ASSIGNMENT →
Search the records for the word "height". Copy every line where it appears.

# # # # # # #

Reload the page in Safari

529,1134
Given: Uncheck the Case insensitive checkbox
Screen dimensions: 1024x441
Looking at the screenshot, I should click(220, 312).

# # # # # # #

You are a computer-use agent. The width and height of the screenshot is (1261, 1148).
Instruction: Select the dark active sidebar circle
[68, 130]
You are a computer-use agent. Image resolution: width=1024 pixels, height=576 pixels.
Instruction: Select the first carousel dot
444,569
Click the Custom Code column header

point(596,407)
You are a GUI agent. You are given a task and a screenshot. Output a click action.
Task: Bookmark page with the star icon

# # # # # # #

FINISHED TASK →
You are a computer-use agent. The width and height of the screenshot is (1261, 1148).
You are a computer-use agent. Image resolution: width=1024 pixels, height=576 pixels.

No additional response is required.